* **OBJECTIVES**
**A)** List every tag attached to the blog post below about fearing heights while cleaning the gutters.
**B)** Continue the blog post about fearing heights while cleaning the gutters, picking up after its final line.

* **TEXT**
◆ ◆ ◆

Posted by Aaron L. Hamilton in Personal, Writing

≈ 2 Comments

Tags

fear of heights, roof finds, strange finds, writing exercise, writing prompt, writing prompts

gutters

For Christmas, I received a book of “questions for creative exploration”. They are writing prompts, not all questions, and I decided that I would include my responses to them in my blog. They’re meant as daily exercises, but I just picked one I liked and got to work. Because I’m a rebel, baby! I also slightly deviated from the instructions because the book’s not the boss of me. The exercise for this day was…

There’s something strange on top of your roof right now. What is it?

I like the ladder I bought, but I hate using it. The ladder telescopes to adjust its length and hinges at the middle, where it can be locked open or into a stepladder position. My fear of heights, more a fear of falling, can be experienced on any ladder, stool, or flight of stairs. It’s more about potential energy and precarious position. I feel somehow safer in planes and on rollercoasters.

The fear makes cleaning the gutters an ordeal, even though I live in a ranch home. I triple-check the ladder’s position to make certain it’s level and on firm footing. Whenever possible, both of my hands grip the rungs or side rails. If I use it near a door that might collide with it, everyone in the house is loudly and sternly educated concerning the dangerous mission I’m about to undertake.

For all of this fear, I occasionally venture onto the roof itself. There has to be a significant accumulation of pine straw (pine needles, for you Yankees), or the drier vent has to be virtually plugged with lint. Of course, my wife holds the base of the ladder as I make my transition from ladder to shingles. There is repeated back-and-forth.

Me: Are you holding it?

Her: That’s what she said.

Me: Seriously! Please, for the love of God, hold the ladder.

Her: I’ve got it! Relax.

◆ ◆ ◆

* **RECORDED DATA**
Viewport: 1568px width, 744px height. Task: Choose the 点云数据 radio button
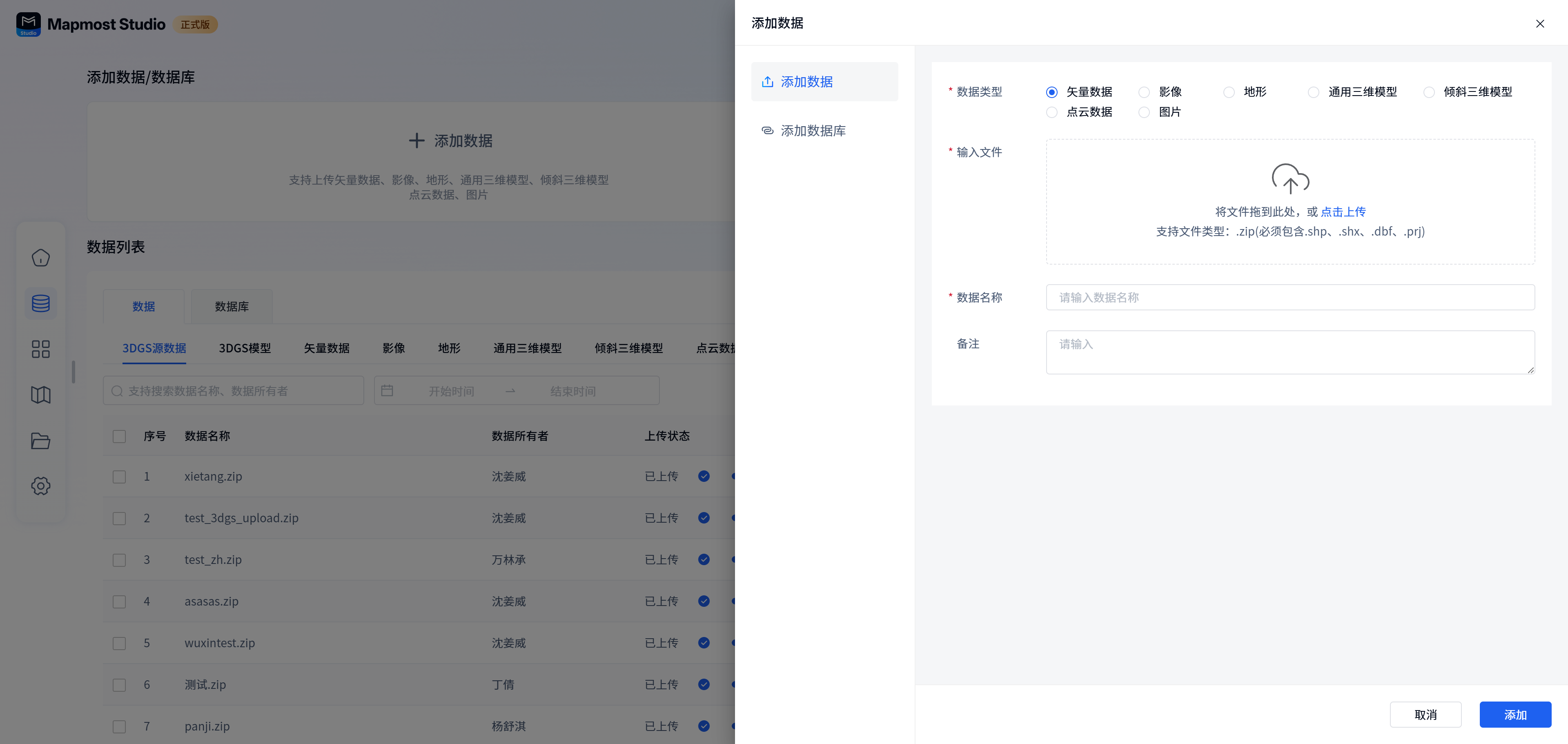[x=1051, y=112]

◆ ◆ ◆

* **RESPONSE LIST**
**A)** fear of heights, roof finds, strange finds, writing exercise, writing prompt, writing prompts

**B)**
But there was one time, clinging for my very life at the top of the ladder, that I momentarily forgot to be scared. Something was up there on the roof, something that should not have been there at all, let alone be perfectly intact like the day it was made. It defied reason. It could only be real if I held it in my hand.

I wiggled to test the ladder, and when I was satisfied that it wouldn’t slide away from the roof, I climbed up. The object was lodged in some pine straw where two roof sections met. I needed to gather up the pine straw anyway, before it all washed into the gutters during the next inevitable thunderstorm. I flattened myself against the shingles and eased my way toward it.

It was whole, fluffy, and golden like it fell straight out of a TV commercial. The biscuit, probably of the fast food breakfast variety, was completely unmarred: no bite marks, no evidence it had even been pecked by a lucky crow. If I hadn’t found it on my roof, I probably would’ve slathered some honey on that sucker and wolfed it down with my coffee.

The laughter started slowly but eventually caused me tears and aching ribs. Until my feet slid out from under me. Thankfully I didn’t slide far before I found my footing at the expense of the biscuit, half crushed beneath me. I threw it over the side along with the pine straw, but I set it aside for the birds after I climbed down to bag the pine straw.

The only explanation I could imagine was that someone had thrown it up there. Maybe a kid walking to the bus stop didn’t want it. Maybe a bully stole it and flung his victim’s breakfast out of reach. Surely a bird would’ve taken a few experimental pecks before it decided it would rather have an English muffin. I would never know for sure, but I was glad to stand firmly on the ground again.

Have you ever found anything strange on your roof? Drop me a comment and let me know!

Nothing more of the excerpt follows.